それは何か大事な事のように思えた。自分に取って。すごくとても大事な。
「浦部。お前は今田川洋子殺害の重要参考人や。お前が洋子と懇ろだったのはこちらで調べがついている」
浦部は黙って聞いている
「取引や、浦部」
(何…?取引?)
以外な相手の申し出に浦部は驚いた。
(こいつ何を言ってやがるんだ?)
思わず嬲るような気分になった。
「阿保かおっさん。何が取引や。取引ゆうたら互いにそれぞれ同格のものを持たなあかん。あんたにそれがあるっちゅうんかい?」
「あの向日葵が誰かの描いた偽物だとしたら?」
「何っ!?」
浦部は思わず身を乗り出した。それから怒りを混じらせて言う。
「何言うてるんや!!あの向日葵は本物や。この世に一枚しかない、本物なんや。あれはなぁ、あの土岐っちゅう男が戦後もずっと隠して持ってたんや。誰にも分からぬように!!」
言い終わらぬうちに浦部はしまったという顔をした。まんまと簡単な刑事のリーディングに引っかかった。

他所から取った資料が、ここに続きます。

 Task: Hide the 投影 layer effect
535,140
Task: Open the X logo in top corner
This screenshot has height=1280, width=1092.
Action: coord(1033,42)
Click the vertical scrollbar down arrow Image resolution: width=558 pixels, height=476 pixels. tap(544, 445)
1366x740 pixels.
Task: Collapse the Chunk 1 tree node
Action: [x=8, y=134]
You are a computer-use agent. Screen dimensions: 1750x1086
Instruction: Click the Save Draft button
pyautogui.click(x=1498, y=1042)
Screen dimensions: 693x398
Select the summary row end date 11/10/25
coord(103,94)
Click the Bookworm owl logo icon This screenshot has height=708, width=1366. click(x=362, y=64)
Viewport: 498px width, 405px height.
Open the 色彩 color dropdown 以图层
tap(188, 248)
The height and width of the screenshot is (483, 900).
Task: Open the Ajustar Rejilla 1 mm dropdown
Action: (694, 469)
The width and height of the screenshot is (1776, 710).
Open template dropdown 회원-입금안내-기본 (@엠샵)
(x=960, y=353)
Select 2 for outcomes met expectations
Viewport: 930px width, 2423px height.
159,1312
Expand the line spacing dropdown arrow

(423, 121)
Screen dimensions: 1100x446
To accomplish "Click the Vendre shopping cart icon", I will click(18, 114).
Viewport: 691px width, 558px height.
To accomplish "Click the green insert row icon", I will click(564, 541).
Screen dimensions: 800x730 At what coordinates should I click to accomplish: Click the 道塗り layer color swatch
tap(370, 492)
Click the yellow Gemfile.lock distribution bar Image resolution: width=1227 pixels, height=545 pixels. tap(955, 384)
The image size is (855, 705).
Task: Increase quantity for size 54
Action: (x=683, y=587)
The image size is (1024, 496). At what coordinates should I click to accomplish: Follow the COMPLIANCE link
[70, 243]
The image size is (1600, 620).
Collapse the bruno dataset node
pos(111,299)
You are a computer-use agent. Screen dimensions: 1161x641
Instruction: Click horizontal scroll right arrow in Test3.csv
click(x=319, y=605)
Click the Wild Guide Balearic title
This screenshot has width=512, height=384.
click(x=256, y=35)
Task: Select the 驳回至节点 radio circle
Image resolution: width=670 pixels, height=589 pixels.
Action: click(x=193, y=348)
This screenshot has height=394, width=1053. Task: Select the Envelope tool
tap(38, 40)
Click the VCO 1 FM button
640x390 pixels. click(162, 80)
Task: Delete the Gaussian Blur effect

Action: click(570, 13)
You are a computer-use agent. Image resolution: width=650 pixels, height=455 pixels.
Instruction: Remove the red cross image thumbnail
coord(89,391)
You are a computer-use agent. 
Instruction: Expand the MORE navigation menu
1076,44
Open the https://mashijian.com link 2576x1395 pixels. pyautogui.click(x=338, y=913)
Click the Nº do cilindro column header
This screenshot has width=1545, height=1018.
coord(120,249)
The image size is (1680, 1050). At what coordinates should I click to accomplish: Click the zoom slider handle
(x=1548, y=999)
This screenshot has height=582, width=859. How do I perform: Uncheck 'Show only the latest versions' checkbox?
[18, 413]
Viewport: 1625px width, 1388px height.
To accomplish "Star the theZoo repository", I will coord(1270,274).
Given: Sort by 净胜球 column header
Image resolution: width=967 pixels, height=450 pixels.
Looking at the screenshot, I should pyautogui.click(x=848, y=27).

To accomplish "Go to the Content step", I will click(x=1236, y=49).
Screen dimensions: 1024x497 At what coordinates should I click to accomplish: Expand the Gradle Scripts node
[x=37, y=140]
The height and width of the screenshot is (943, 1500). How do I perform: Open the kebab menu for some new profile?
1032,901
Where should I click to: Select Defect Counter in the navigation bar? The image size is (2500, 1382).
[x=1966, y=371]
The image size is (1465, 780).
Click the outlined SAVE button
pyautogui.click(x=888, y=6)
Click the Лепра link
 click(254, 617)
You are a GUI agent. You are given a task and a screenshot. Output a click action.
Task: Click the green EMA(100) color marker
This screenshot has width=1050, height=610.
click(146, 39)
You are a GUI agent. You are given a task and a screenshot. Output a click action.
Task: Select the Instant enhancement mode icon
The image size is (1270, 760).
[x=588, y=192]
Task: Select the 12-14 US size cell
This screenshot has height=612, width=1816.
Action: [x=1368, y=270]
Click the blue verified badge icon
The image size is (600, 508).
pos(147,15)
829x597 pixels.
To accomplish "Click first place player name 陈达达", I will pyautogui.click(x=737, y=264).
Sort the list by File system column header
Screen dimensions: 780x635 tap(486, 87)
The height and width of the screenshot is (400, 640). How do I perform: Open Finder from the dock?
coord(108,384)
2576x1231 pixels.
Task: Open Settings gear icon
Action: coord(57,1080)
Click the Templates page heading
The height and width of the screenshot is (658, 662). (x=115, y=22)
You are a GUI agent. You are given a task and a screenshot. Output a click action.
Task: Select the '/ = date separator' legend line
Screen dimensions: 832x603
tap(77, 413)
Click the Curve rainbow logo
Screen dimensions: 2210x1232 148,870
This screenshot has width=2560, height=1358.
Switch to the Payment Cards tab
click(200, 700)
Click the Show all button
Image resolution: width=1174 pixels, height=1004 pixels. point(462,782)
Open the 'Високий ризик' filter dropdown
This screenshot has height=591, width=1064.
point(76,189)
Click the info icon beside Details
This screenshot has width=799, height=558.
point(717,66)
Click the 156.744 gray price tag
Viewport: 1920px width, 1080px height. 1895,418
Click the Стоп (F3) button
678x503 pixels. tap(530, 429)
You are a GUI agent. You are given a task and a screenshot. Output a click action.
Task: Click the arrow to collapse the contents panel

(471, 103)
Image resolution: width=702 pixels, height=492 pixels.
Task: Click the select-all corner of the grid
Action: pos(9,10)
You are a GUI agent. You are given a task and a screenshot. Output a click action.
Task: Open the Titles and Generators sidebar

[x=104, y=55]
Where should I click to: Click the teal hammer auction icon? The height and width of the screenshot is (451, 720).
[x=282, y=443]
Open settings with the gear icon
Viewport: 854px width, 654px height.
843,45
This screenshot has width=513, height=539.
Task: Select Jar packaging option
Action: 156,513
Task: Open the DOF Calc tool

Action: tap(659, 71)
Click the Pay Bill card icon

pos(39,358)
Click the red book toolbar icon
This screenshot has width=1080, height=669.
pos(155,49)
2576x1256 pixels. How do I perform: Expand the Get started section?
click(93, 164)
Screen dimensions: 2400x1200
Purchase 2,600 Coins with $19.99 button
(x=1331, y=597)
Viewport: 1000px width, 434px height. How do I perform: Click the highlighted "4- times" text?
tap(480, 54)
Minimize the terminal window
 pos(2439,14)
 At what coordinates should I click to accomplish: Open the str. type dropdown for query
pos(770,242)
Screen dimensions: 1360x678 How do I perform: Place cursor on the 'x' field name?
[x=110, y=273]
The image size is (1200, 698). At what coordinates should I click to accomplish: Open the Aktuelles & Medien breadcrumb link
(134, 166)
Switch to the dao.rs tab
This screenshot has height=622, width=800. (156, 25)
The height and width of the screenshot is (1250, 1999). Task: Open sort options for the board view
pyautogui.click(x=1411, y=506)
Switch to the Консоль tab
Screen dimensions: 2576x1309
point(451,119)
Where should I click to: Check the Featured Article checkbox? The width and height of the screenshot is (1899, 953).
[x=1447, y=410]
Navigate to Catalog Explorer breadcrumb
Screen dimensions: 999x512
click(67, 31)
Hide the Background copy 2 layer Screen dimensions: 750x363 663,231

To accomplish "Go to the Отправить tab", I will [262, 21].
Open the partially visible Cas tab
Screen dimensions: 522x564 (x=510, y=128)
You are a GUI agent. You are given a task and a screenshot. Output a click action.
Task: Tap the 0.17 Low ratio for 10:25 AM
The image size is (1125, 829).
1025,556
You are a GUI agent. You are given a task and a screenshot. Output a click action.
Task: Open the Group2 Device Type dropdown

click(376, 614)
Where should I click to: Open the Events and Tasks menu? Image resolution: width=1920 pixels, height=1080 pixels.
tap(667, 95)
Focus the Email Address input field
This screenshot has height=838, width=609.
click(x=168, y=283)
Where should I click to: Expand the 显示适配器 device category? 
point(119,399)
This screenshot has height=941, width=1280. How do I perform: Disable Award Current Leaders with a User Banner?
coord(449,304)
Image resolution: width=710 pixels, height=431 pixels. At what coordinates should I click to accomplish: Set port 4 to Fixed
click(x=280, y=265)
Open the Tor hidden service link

見ればにんまりと近松が笑いながら自分を見ている。
(しまった!!誘導にひっかかった)
しかし言ったものはしょうがない。浦部はむっつりとして黙った。乾いた近松の笑い声が自分の耳奥に響く。
(うっさい笑い声や!!)
ますます浦部は黙り込む。その様子を見て近松は笑うのをやめるとやがて穏やかに言った。
「浦部。もうな、俺は刑事ちゃうねん」
ピクリと浦部が耳を動かす。
「今はさるお嬢ちゃんの私立探偵や」
(さるお嬢さんだと…?)
顔を上げる。
「それがどうした。それで俺の容疑が晴れるんか?洋子殺しの犯人っちゅう容疑が?」
「それはお前次第や。だからこその取引や」
「何?」
浦部がサングラス越しに自分を見つめる近松の眼を見た。その眼からはどこか穏やかで冷静な感情に揺られていない目が見つめている。
(近松のおっさん、どうやら俺を犯人やと思ってないな。これはさっきのような刑事独特の猜疑心の塊の眼じゃない…)
浦部は暫く近松を向き合った。それは近松の本意を探りたいという気持ちからだった。
本意はどこにあるのか?
浦部は聞きたくなった。
「何を知りたいんだ?」
「真実さ?」
「真実やと?」
「ああ」
矢継ぎ早に言葉を繰り出して近松が言った。
「俺は刑事であろうが、それでなかろうが今はなんかよう分からん。しかしなぁ…なんか知りたくなったんや。この向日葵の真実を。だから俺はお前と取引するんや。お前を洋子殺しの容疑者じゃないと言う証を俺は立てる。だからその代わり…」
「その代わり何や?」
一泊の間を置いて近松が言った。